[TEXT SEGMENT]
_ _ _ _ _ _ _

In the meantime, as we celebrate the holidays let’s not forget one of the most important teachings of the Church: Bless-ud are the Blanks for they shall inherit the archives.

 

 

Ode to Noreen and Nila Ann

Based on a recipe that revolutionized, and continues to revolutionize, Thanksgiving.

The five McLaughlin girls, my Grandmother and her sisters, were raised on a farm outside of Kokomo one hundred years ago. My Great-Grandfather Otis (whose in-laws are pictured above in the masthead) insisted they all have post high school educations which was unusual for women in the early 20th Century. Especially in rural Indiana where it’s still rare today. He wanted them to be independent and to be able to support themselves. By 1925 two of them graduated from college, two from beauty school, and one from secretarial school.

All of them married and lived on farms in close proximity. They remained a tight-knit group their entire lives, socializing and traveling together. Church-going was de rigueur though they were not hardcore, fundamentalist types. They were intelligent, gentle, fun-loving people who didn’t have a mean bone in them.

Which was what made the prayers at our large family dinners so bizarre. When we gathered to start the buffet, randomly one of the sisters would throw the challenge to another by saying something like: “Myrtle, will you return thanks?” The recipient would dive in without hesitation, improvise a blessing and then say Amen. The exchange was always unpredictable, rapid fire and direct.

_ _ _ _ _ _ _

[INSTRUCTIONS TO FOLLOW] Reproduce the stretch from "The five McLaughlin" through "bone in them." of the piece about the McLaughlin sisters.

_ _ _ _ _ _ _

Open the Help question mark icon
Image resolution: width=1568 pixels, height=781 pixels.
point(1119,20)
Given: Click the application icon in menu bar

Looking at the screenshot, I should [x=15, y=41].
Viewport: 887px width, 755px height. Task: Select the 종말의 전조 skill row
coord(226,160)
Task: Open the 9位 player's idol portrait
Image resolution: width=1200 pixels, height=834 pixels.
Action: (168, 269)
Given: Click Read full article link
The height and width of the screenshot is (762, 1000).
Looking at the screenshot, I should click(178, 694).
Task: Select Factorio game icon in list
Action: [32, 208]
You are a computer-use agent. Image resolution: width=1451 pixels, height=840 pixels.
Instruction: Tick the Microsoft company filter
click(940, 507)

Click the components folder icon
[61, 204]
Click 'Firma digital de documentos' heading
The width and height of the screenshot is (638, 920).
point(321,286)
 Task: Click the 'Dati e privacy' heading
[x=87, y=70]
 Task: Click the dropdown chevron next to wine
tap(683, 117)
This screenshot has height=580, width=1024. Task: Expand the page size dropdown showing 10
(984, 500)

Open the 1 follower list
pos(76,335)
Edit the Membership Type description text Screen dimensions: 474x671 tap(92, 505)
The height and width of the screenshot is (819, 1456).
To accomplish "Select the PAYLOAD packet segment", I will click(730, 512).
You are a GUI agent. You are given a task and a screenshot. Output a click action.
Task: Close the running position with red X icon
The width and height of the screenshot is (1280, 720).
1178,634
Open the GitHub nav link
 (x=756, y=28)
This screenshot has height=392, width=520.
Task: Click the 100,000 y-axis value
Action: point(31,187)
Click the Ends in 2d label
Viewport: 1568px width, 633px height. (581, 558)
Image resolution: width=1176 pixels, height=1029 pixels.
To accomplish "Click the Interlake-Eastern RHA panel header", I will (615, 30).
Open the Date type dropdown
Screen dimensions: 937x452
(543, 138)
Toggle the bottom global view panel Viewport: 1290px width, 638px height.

_ _ _ _ _ _ _

[ANSWER TO THE EXERCISE]
The five McLaughlin girls, my Grandmother and her sisters, were raised on a farm outside of Kokomo one hundred years ago. My Great-Grandfather Otis (whose in-laws are pictured above in the masthead) insisted they all have post high school educations which was unusual for women in the early 20th Century. Especially in rural Indiana where it’s still rare today. He wanted them to be independent and to be able to support themselves. By 1925 two of them graduated from college, two from beauty school, and one from secretarial school.

All of them married and lived on farms in close proximity. They remained a tight-knit group their entire lives, socializing and traveling together. Church-going was de rigueur though they were not hardcore, fundamentalist types. They were intelligent, gentle, fun-loving people who didn’t have a mean bone in them.